Note that these steps can be done in almost any order.  Giving them numbers will make it easier to refer to them when asking for help, etc.

Start from Weiss’s calculator of 11.2, which already can do this job for most of the operators, and is available in Weiss’s website, and handles associativity via special precedence scores for operators.   Also note that Weiss gives parentheses a precedence score, somewhat artificial, and uses another artificial token EOL.  It would be nice to undo these tricks, but I’ll leave that up to you.

After completeing each step, firest make sure everything works right, and then make a backup copy of your directory, so you can go back to it if you get in trouble during the next step.

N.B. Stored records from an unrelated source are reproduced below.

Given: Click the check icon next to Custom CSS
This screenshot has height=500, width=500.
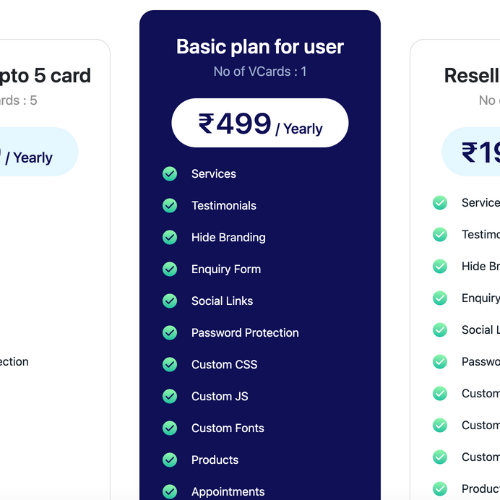Looking at the screenshot, I should 170,364.
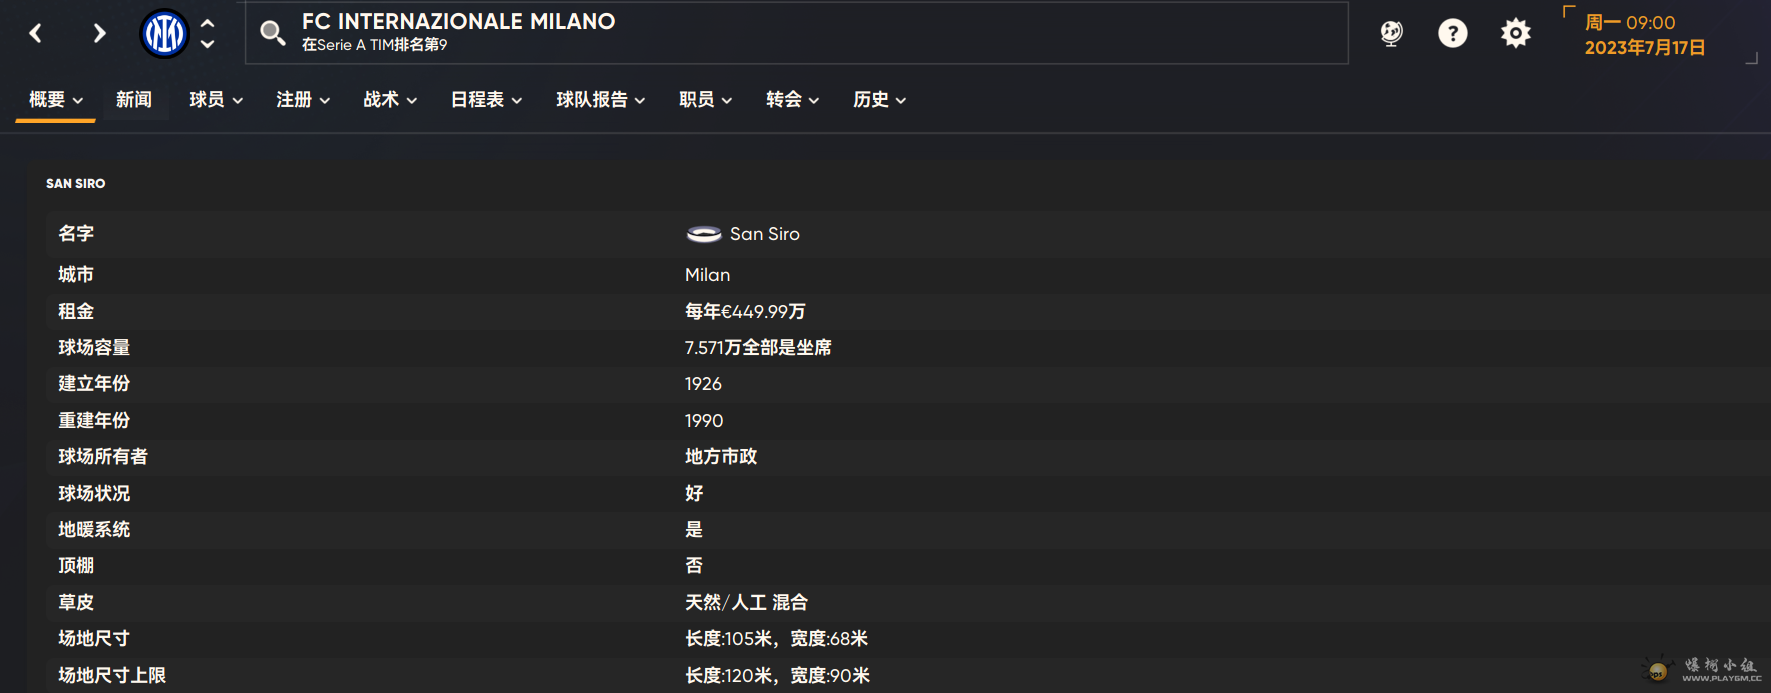This screenshot has height=693, width=1771.
Task: Click the magnifying glass search icon
Action: tap(272, 33)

  1. Download Weiss's calculator in Evaluator.java available at his website linked from the class web page.  All you need to do it change "import weiss.util.Stack" to "import java.util.Stack" at the top. Build it and try it out by entering "2+3*4", "(2+3)*4", etc.
  2. Get the inner classes out of the main class to simplify our understanding of this system:  Here's the new organization. 

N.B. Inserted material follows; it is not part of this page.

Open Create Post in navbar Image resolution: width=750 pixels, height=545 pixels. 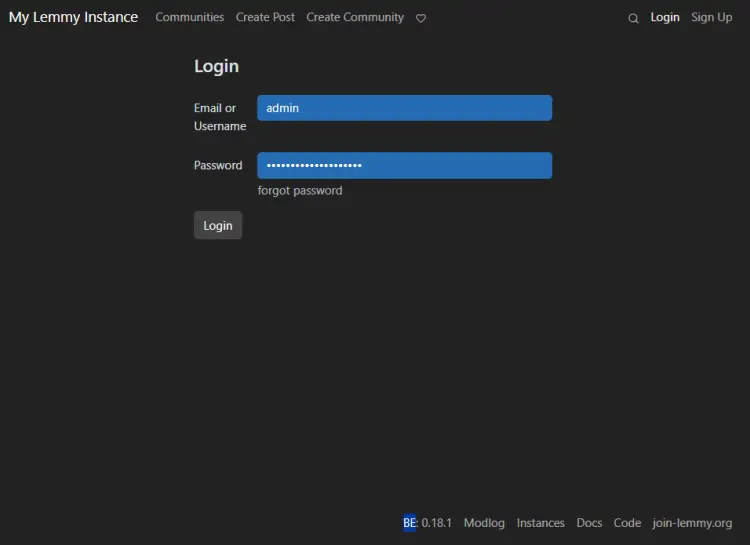(265, 17)
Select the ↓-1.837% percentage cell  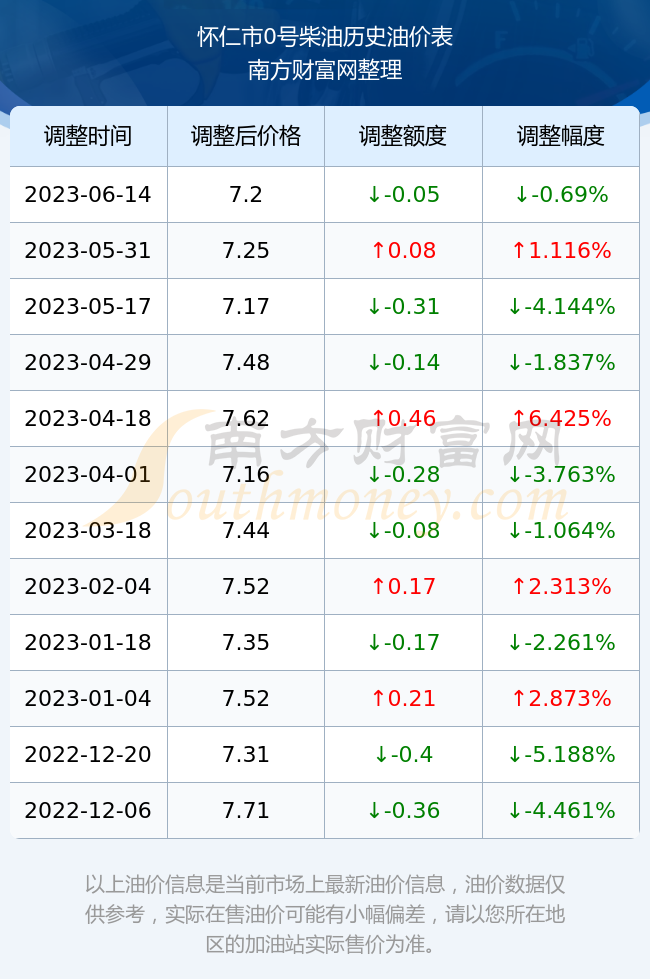pos(561,362)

    Token.java:  the inner class of the same name now a public class, with the token constants now made public, like "public static final int VALUE   = 1;"
    EvalTokenizer.java:   from the inner class of the same name with EXP now Token.EXP, etc
    Precedence.java: from the inner class.  Note that the precedence array stays in Evaluator.java.
    Evaluator.java: what's left, with VALUE now Token.VALUE, etc.

    Make sure this version works as before.
  3. Replace the java.util.Stacks with your PureStack objects.
  4. Replace opStack with a PureStack of Token.  This will allow us to print out opStack more easily. This will turn "opStack.peek()" into "opStack.peek().getType()", etc.
  5. Provide Token with a toString that turns a Token into an appropriate mark like *, +, etc., and VALUE Tokens into their numeric value.
  6. Make processToken print out a line for each token it processes, showing the token (lastToken), the opStack starting at column 5, and the postfixStack starting at column 30.  Use toString of PureStack to get a String for each stack, and then string length to figure out how many blanks to output to get to the right column for the second stack printout.
  7. Seal up Precedence.java.  This means make the fields private.  You will need to add getters and use them where the fields are now used via public access.
  8. (This step dropped.) Replace the StringTokenizer with a Scanner, and hide it inside EvalTokenizer.  Evaluator should have a String field for the String it was created with, not a Scanner or StringTokenizer.
  9. In processToken, add another case OPAREN: so that the code more closely resembles the pseudocode above.
  10. Add the missing operators.

memo.txt

In the file memo.txt, answer the following questions:

·        What problems did you encounter and how did you solve them? 

·        What Java development environment did you use?  Any problems with it?

·        Did you access any information on the Web during this work?  Where?

.      Did you skip any of the steps?  Lack of time?  Got stuck?  or what?

·        Is a doubly linked list (as in JDK’s LinkedList) a good data structure for implementing a stack?  Why or why not? 

·        Do you think the program was improved by pulling the classes apart?  Discuss advantages and disadvantages of the two designs.

·        Explain what you would have to do to modify your implementation to use decimals like 1.45 in the calculations.

Turn In

Use the turnin system to submit your files.  Before the due date, submit the following files to the program2 folder of your turnin system account:

·          memo.txt

·          Token.java

·          EvalTokenizer.java

·          Precedence.java

·           Evaluator.java  with main().  Works the same way as the provided Evaluator program.

.   PureStack.java

We will run a program that compiles and tests the Java code, and collect all files for the grader. It is your responsibility to make sure those files are present, that their names are spelled correctly (e.g. we will not find Memo.txt or memo.TXT) and that the files are turned in for the proper assignment folder.